Tekil Mesaj gösterimi
Alt 06-12-2009, 23:07   #1
OutKast
 
OutKast - ait Kullanıcı Resmi (Avatar)
 
Fabian Ernst Röportajı

Daha önce de çok sevilen yabancı futbolcular oldu ama takıma onun kadar hızlı bir biçimde adapte olanına rastlanmadı. Almanya`nın soğuk ikliminden gelen Fabian Ernst kendisini Beşiktaşlılara fazlasıyla sevdirmeyi başardı. Tribünler artık ona aşık.

Schalke`de oynarken bir Ruhr derbisinde Borissia Dortmund`a yenilerek şampiyonluğu kaybetmiştiniz. O gün nasıl bir gündü, maç sonrası ruh halin nasıldı? Geçen sezon yine son haftalarda Fenerbahçe`ye yenildiğinizde o gün aklına geldi mi?

Dediğiniz gibi üzüntülü, sıkıntılı bir maç yaşadık ama o zaman durum biraz daha farklıydı; zira geriye sadece iki hafta kalmıştı ve bunu telafi etme şansını bulamamıştık. Geçen seneyse Fenerbahçe maçı sonrasında telafi etmek için daha fazla maç vardı ve bunun üstesinden gelip şampiyon olduk. Almanya`da yaşadığım yenilgide en üzücü olan durum Borissia Dortmund`un ligdeki durumuydu; yanlış hatırlamıyorsam 12. sıradaydılar. Maç da onlar için hiç önemli değildi ama o karşılaşmayla bizi şampiyonluktan ettiler. Gerçekten çok üzücüydü.

- - - -

Belirtilen Hedef a:
Fabian Ernst röportajına göre, Schalke Ruhr derbisinde yenilip şampiyonluğu kaybettiğinde sezonun sonuna kaç hafta kalmıştı?
Bu röportajın listeyle herhangi bir ilgisi bulunmamaktadır.

- - - -

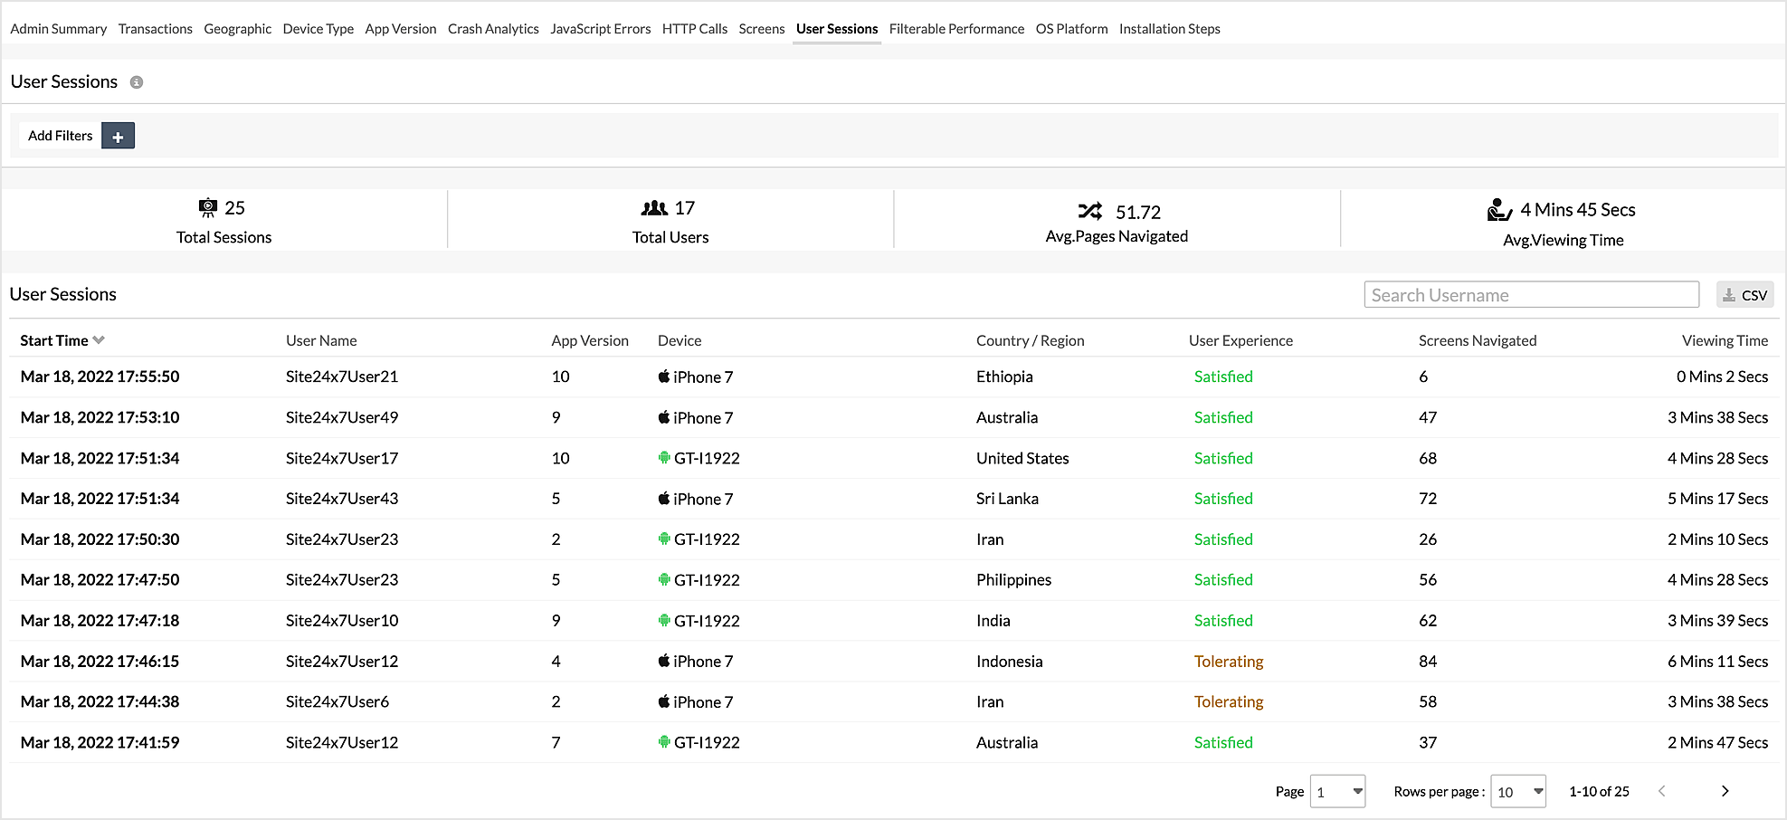This screenshot has height=820, width=1787.
Task: Click the Total Users group icon
Action: coord(654,209)
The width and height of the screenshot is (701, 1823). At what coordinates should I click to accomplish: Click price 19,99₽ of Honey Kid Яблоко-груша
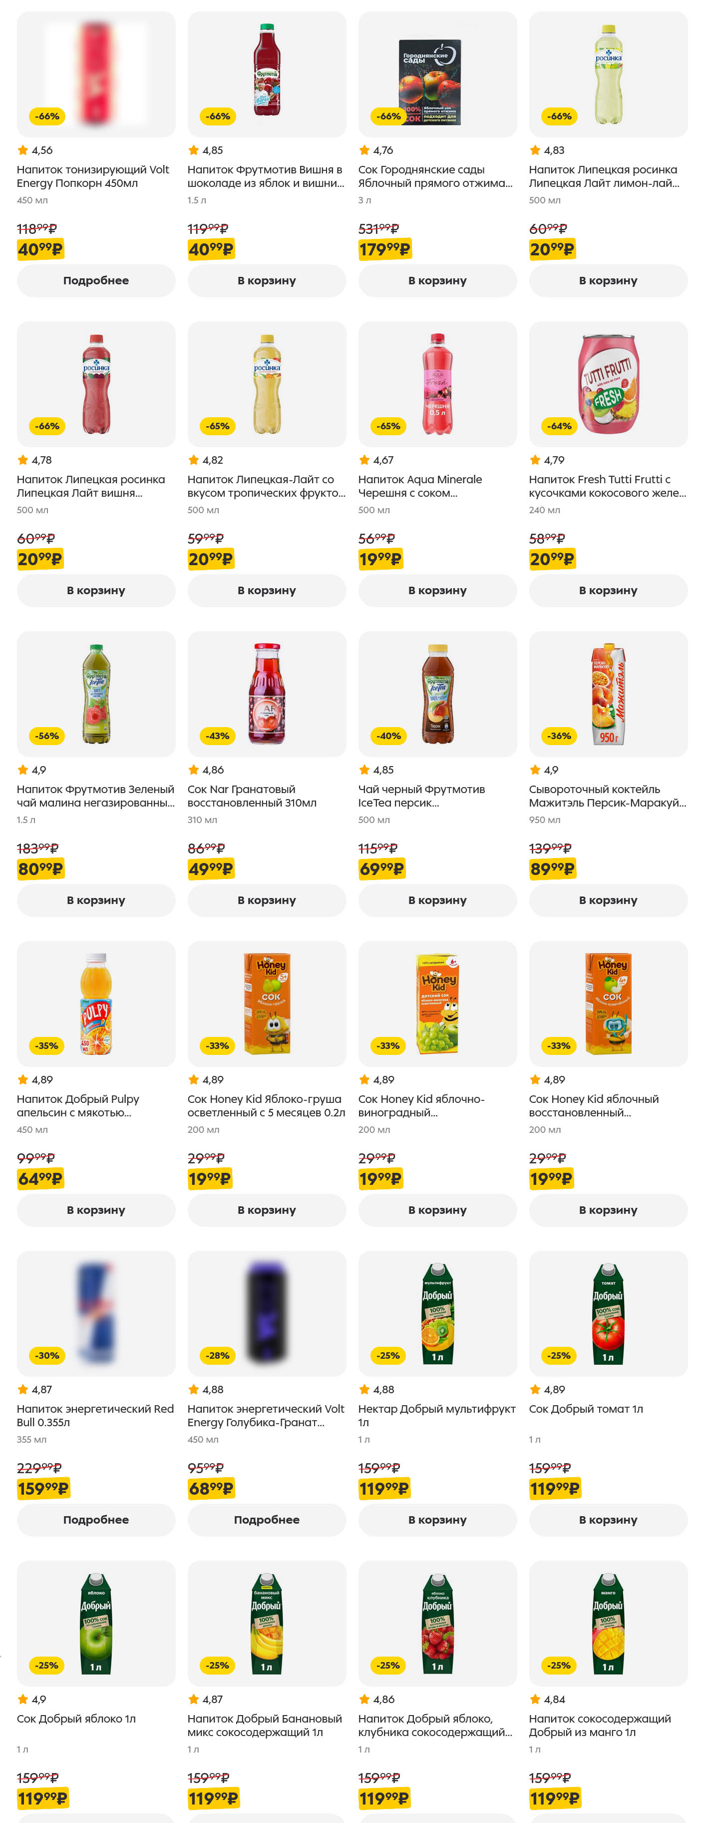pyautogui.click(x=209, y=1178)
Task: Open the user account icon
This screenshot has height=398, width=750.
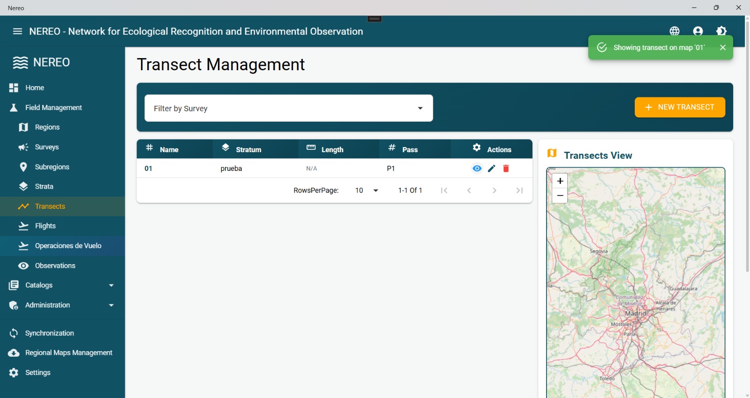Action: tap(698, 31)
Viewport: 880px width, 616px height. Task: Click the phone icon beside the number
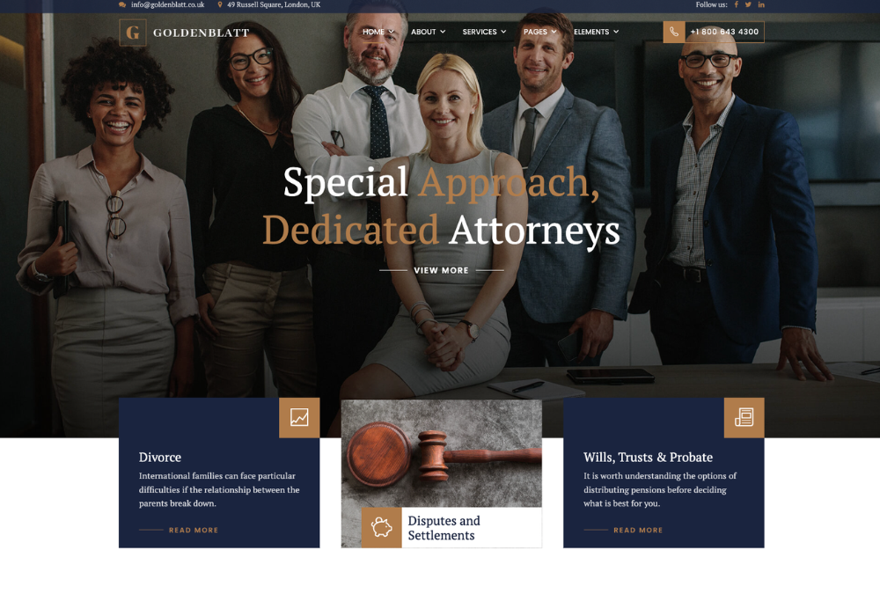[x=674, y=32]
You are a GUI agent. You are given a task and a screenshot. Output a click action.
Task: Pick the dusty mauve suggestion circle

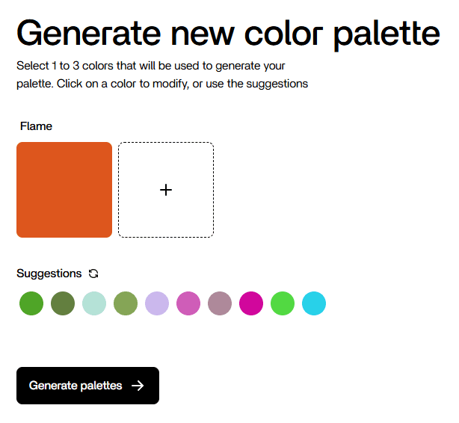[220, 303]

- - - -

Belirtilen Hedef b:
Yukarıdaki listenin bütün satırlarını hiç değiştirmeden yineleyiniz; resimleri yanıta almayınız.

Beklenen Çıktı a:
Geriye sadece iki hafta kalmıştı.

Beklenen Çıktı b:
This screenshot has height=820, width=1787.
Task: Click the Total Users group icon
Action: coord(654,209)
The width and height of the screenshot is (701, 1823). At what coordinates should I click to accomplish: Click price 19,99₽ of Honey Kid Яблоко-груша
pyautogui.click(x=209, y=1178)
Task: Open the user account icon
This screenshot has height=398, width=750.
Action: tap(698, 31)
Viewport: 880px width, 616px height. Task: Click the phone icon beside the number
[x=674, y=32]
You are a GUI agent. You are given a task and a screenshot. Output a click action.
Task: Pick the dusty mauve suggestion circle

[220, 303]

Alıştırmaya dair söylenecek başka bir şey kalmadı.